PROVIDED DATA —
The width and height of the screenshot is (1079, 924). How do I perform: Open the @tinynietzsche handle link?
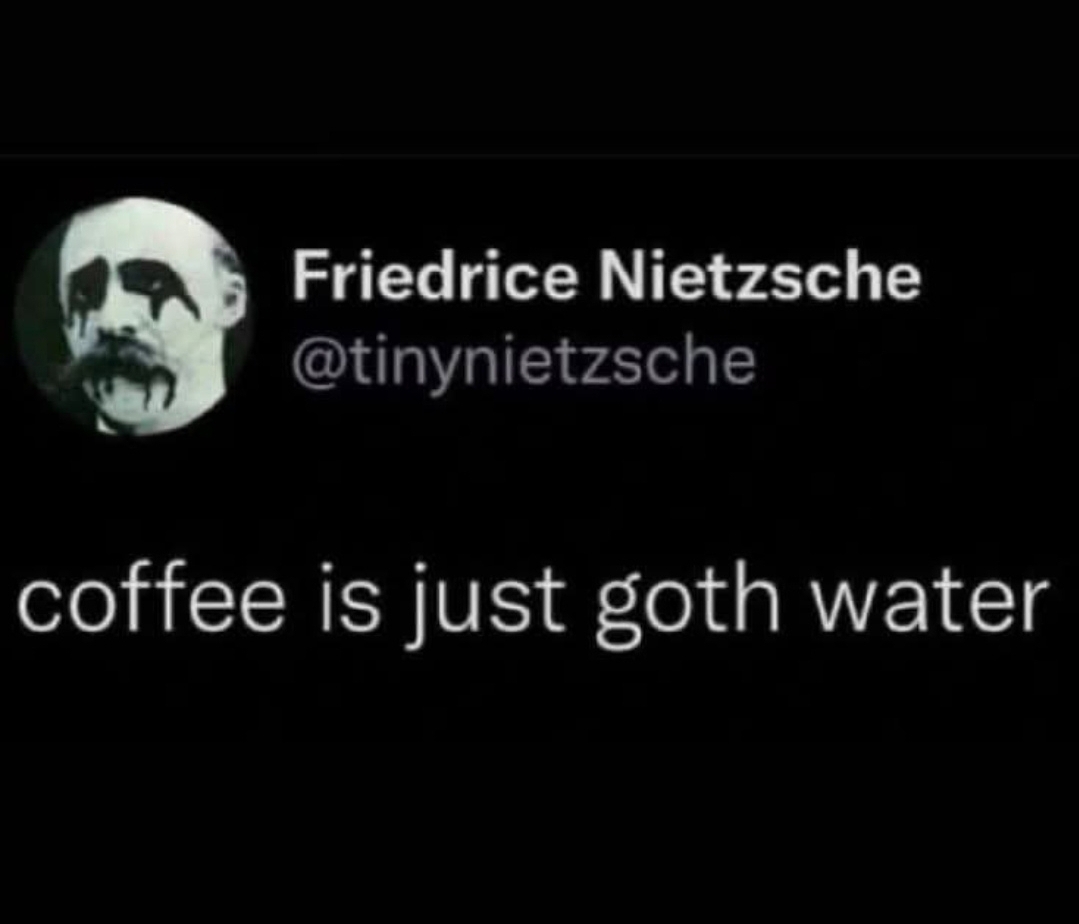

--

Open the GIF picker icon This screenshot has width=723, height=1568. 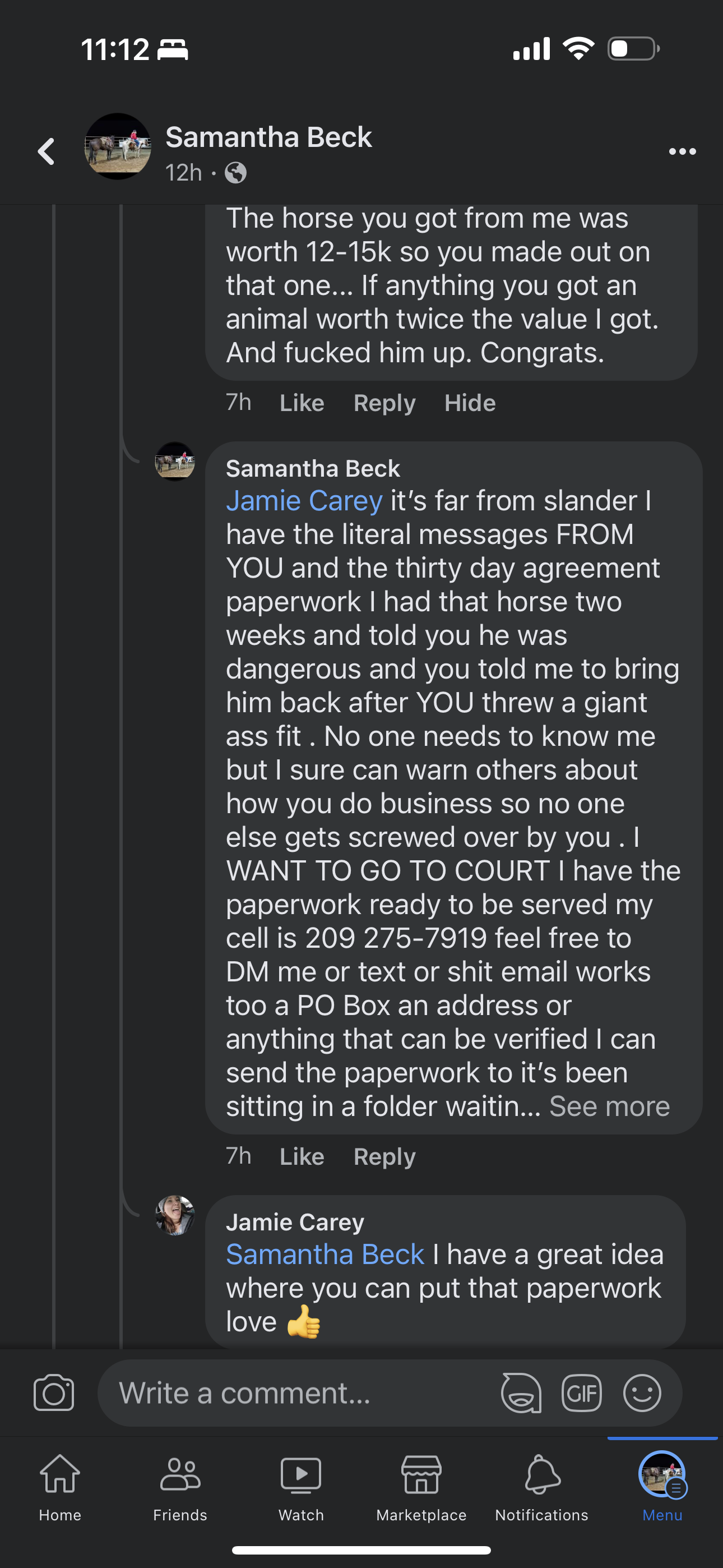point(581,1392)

==

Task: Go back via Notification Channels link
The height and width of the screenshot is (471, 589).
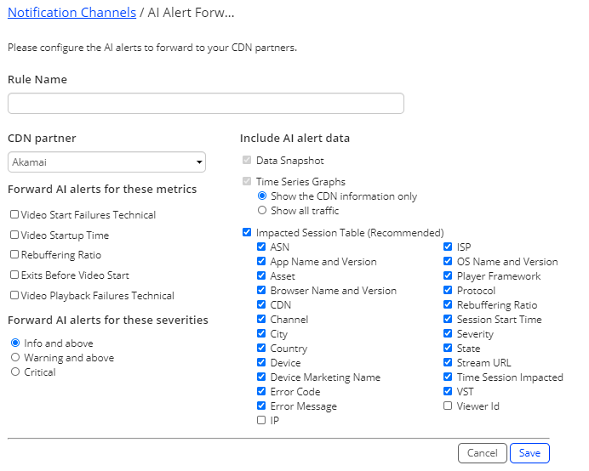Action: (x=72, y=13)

WHAT YOU ARE ASKED TO DO — Search the material above for "link". Pull out each line where it shows up.

COMPLETED TASK —
The width and height of the screenshot is (1079, 924). How do I perform: Open the @tinynietzsche handle link?
Task: Go back via Notification Channels link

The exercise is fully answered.